[The Shuttle by Frances Hodgson Burnett]@TWC D-Link bookThe Shuttle CHAPTER XVIII 9/39
But it was not to be forgotten--the hasty midnight arrival at Mount Dunstan of father and son, their haggard, nervous faces, their terrified discussions, and argumentative raging when they were shut up together behind locked doors, the appearance of legal advisers who looked as anxious as themselves, but failed to conceal the disgust with which they were battling, the knowledge that tongues were clacking almost hysterically in the village, and that curious faces hurried to the windows when even a menial from the great house passed, the atmosphere of below-stairs whispers, and jogged elbows, and winks, and giggles; the final desperate, excited preparations for flight, which might be ignominiously stopped at any moment by the intervention of the law, the huddling away at night time, the hot-throated fear that the shameful, self-branding move might be too late--the burning humiliation of knowing the inevitable result of public contempt or laughter when the world next day heard that the fugitives had put the English Channel between themselves and their country's laws. Lord Tenham had died a few years later at Port Said, after descending into all the hells of degenerate debauch.

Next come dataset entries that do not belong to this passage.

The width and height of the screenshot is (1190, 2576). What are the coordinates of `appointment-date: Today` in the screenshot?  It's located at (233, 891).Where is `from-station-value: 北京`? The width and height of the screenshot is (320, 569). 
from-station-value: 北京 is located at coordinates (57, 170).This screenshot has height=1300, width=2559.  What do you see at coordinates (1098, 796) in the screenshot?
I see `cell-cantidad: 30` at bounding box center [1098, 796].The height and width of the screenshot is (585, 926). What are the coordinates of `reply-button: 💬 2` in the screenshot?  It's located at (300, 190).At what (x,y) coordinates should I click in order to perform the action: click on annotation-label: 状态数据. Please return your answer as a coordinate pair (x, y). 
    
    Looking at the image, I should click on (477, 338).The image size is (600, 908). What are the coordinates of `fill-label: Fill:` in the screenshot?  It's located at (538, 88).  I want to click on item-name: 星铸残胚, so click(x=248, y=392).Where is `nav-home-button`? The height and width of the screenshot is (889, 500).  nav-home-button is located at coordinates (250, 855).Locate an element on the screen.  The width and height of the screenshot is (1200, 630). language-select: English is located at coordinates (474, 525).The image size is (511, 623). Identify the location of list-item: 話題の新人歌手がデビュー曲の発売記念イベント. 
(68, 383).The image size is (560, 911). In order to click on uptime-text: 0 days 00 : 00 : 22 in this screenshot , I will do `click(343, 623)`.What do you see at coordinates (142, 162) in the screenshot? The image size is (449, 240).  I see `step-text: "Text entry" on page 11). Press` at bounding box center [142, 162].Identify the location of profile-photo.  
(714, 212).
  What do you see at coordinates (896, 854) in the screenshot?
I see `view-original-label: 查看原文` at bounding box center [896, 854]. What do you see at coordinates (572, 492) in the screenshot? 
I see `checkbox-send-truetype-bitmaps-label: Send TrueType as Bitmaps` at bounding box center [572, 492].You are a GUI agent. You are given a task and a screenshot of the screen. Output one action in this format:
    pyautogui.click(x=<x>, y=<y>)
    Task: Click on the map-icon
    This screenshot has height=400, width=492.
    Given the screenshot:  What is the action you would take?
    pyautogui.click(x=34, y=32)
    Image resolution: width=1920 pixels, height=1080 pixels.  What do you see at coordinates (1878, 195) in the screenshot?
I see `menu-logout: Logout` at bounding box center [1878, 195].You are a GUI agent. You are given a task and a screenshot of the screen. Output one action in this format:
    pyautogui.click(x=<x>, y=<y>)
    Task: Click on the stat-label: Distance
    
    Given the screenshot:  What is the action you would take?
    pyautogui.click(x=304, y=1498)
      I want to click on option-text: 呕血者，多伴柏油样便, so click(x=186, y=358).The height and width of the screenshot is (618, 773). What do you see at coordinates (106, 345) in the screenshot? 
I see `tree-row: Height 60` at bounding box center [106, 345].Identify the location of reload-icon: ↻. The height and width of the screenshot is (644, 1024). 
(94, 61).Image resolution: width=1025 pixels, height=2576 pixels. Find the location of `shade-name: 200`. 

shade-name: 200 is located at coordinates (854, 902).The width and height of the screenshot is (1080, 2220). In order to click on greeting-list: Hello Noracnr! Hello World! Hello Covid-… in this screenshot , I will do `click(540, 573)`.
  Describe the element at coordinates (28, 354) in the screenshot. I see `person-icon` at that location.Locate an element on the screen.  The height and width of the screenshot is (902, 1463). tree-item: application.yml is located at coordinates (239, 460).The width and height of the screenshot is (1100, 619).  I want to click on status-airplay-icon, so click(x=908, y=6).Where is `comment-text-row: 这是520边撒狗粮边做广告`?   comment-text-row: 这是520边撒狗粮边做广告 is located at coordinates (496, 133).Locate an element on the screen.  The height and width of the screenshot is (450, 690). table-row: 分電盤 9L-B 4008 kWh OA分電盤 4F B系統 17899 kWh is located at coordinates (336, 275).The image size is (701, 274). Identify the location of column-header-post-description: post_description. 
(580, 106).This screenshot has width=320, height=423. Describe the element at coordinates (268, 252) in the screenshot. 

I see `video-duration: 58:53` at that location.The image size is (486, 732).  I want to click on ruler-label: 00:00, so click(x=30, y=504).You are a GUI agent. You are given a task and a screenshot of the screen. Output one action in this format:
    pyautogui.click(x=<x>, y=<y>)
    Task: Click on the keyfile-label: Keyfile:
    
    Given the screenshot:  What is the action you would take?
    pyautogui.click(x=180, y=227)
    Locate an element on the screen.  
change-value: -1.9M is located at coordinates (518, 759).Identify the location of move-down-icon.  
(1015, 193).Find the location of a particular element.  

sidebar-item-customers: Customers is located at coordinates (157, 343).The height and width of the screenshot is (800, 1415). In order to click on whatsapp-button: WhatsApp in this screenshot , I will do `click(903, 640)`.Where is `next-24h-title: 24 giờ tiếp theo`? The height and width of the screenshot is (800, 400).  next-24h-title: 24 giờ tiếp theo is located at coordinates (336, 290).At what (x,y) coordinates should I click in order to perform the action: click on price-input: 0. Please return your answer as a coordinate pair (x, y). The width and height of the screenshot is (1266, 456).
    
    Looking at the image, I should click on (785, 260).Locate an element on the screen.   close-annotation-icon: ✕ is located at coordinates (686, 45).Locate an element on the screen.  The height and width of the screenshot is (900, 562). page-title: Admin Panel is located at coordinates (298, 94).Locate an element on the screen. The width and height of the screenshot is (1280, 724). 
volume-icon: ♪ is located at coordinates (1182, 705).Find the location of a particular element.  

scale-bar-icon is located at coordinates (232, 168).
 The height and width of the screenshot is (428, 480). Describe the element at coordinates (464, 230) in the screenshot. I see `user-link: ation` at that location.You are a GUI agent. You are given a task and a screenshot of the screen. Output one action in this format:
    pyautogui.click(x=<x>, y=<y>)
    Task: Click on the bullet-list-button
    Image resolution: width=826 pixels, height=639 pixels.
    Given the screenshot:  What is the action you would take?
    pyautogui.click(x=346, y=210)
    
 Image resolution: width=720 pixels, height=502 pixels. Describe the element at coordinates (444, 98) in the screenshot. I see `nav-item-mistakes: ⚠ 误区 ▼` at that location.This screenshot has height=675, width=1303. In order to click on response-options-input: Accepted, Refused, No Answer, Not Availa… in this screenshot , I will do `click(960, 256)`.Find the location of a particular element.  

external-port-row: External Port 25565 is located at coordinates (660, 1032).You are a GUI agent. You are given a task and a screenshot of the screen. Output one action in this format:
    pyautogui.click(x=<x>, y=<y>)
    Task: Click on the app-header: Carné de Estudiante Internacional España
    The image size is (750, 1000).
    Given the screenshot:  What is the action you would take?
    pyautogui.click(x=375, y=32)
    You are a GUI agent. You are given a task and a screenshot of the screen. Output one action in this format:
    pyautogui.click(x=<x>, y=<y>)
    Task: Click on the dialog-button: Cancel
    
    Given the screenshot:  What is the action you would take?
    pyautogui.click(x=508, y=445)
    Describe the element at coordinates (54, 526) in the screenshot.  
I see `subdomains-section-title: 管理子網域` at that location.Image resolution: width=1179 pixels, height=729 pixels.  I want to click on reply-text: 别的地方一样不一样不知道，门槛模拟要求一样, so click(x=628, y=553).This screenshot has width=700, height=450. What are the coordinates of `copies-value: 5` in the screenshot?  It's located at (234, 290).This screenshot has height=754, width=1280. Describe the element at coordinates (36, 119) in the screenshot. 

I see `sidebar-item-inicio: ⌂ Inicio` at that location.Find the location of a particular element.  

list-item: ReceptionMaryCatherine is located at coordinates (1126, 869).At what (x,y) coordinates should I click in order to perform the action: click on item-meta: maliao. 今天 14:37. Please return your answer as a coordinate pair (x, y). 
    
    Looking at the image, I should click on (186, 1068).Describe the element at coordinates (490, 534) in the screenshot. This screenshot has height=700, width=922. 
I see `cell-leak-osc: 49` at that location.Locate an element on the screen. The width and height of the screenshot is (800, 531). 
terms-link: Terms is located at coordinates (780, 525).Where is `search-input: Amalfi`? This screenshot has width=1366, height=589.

His father had lived longer--long enough to make of himself something horribly near an imbecile, before he died suddenly in Paris.
The Mount Dunstan who succeeded him, having spent his childhood and boyhood under the shadow of the "bad lot," had the character of being a big, surly, unattractive young fellow, whose eccentricity presented itself to those who knew his stock, as being of a kind which might develop at any time into any objectionable tendency.
His bearing was not such as allured, and his fortune was not of the order which placed a man in the view of the world.
He had no money to expend, no hospitalities to offer and apparently no disposition to connect himself with society.